It's a good thing those annoying insects buzzing around the countryside are so small -- they've got cast-iron guts full of chemicals as strong as oven cleaner to help them digest their food! HortResearch scientists are studying how pest digestion works, as bio-insecticides are almost all absorbed in this way, and beneficial insects such as bees need to be able to stomach the insecticides designed to kill their troublesome counterparts.

Dr Heather Gatehouse says that digestion is largely carried out by enzymes which are sensitive to pH levels, that is acidity or alkalinity. The ability to measure, quickly and accurately, the pH in the gut of an insect is fundamental to the understanding of insect digestion. Gut pH varies in insects from more acidic than vinegar through to nearly as causticly alkaline as oven cleaner, says Gatehouse.

With large insects, the dissected gut can be sectioned, the gut contents suspended in water and the pH read with a commercial pH electrode, but most insects are much too small for this.

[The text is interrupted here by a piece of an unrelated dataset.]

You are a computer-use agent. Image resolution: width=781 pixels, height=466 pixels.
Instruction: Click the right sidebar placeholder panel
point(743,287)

The technique also kills the insect, so scientists cannot then follow changes in pH after treatments such as starvation, or feeding of specific compounds to the insect.

In collaboration with Massey University's Professor Paul Callaghan, HortResearch's Insect Science Group has been able to follow changes in gut pH in living insects using magnetic resonance microscopy, a similar technique to that used to image patients in hospital. Using this technique, they have found that armyworm larvae gut pH vary in different parts of the gut and change when feeding on insect-specific toxins.

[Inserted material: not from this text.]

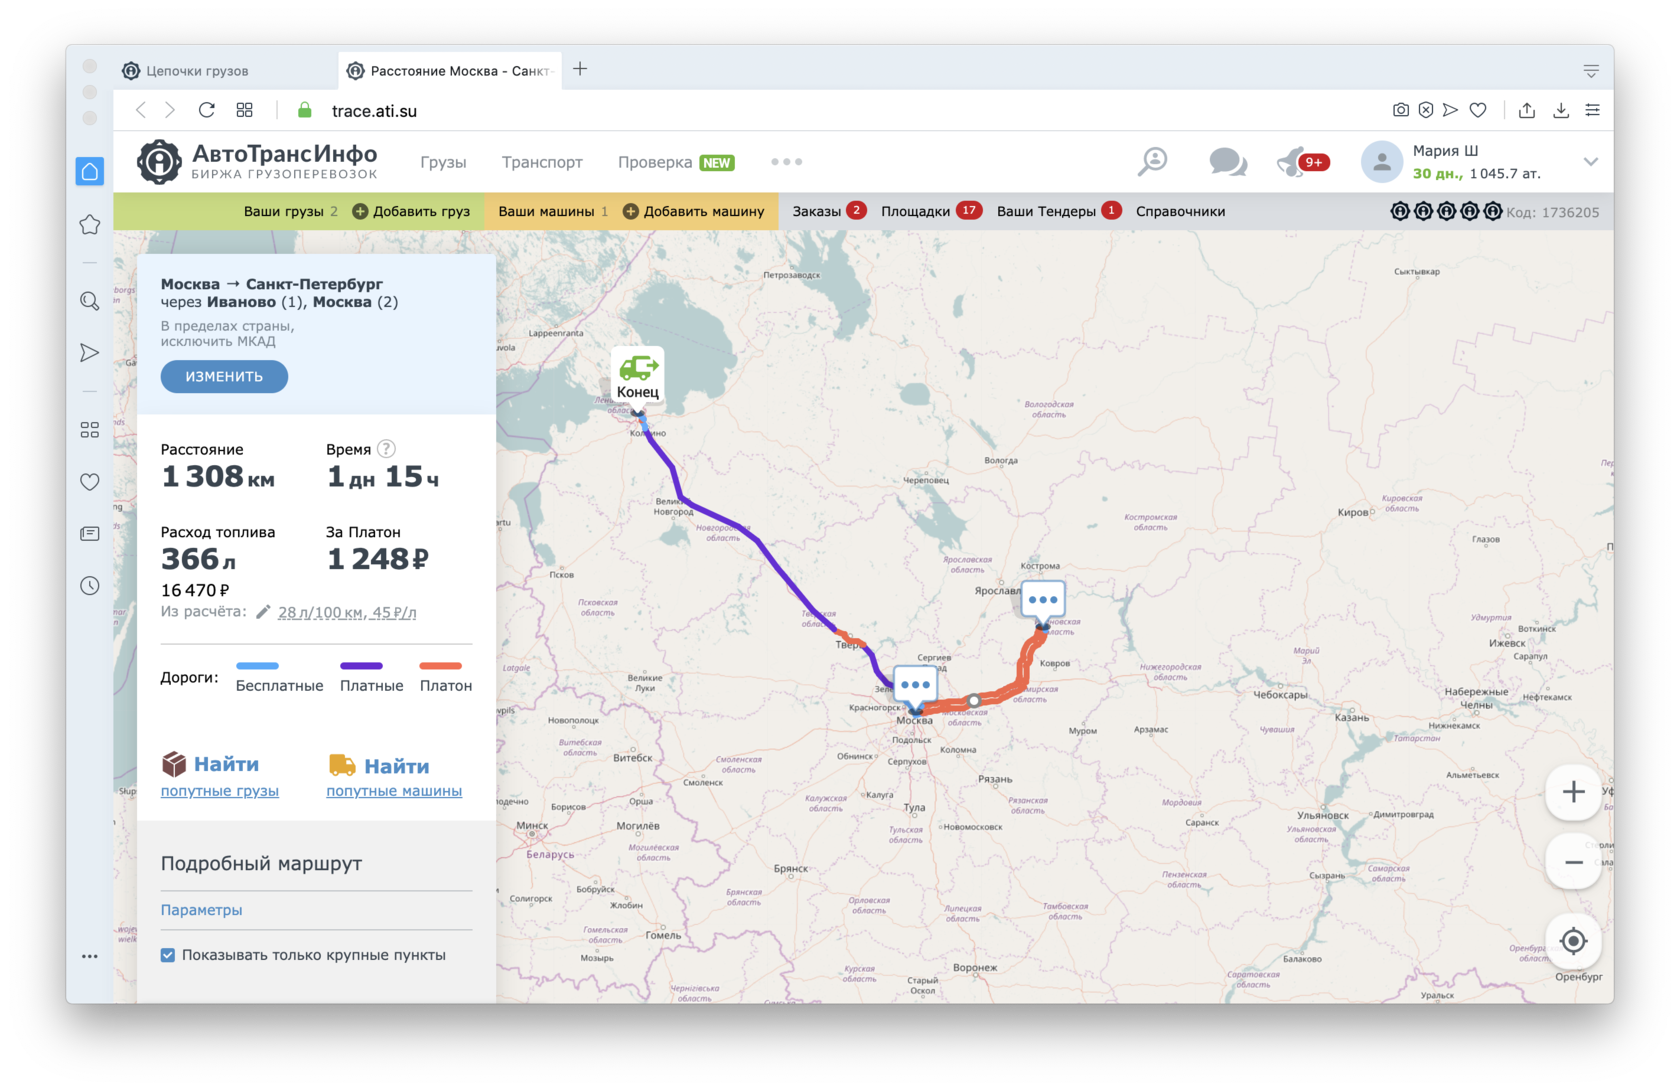Click the user search magnifier icon in header
1680x1091 pixels.
pyautogui.click(x=1152, y=161)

Changes in pH in the gut of the one centimeter-long brown house moth larvae have also been recorded, distinguishing four anatomical regions with different pH. Larvae were fed with a range of pH indicator dyes and colour changes in the gut were noted. The group has just completed a study of the midgut pH of two species of bee.

In future they hope to develop methods to follow pH changes in the gut of even the smallest aphids and mites. One possible technology uses a laser to detect and quantify the presence of pH-sensitive fluorescent compounds below the surface of the sample under the microscope.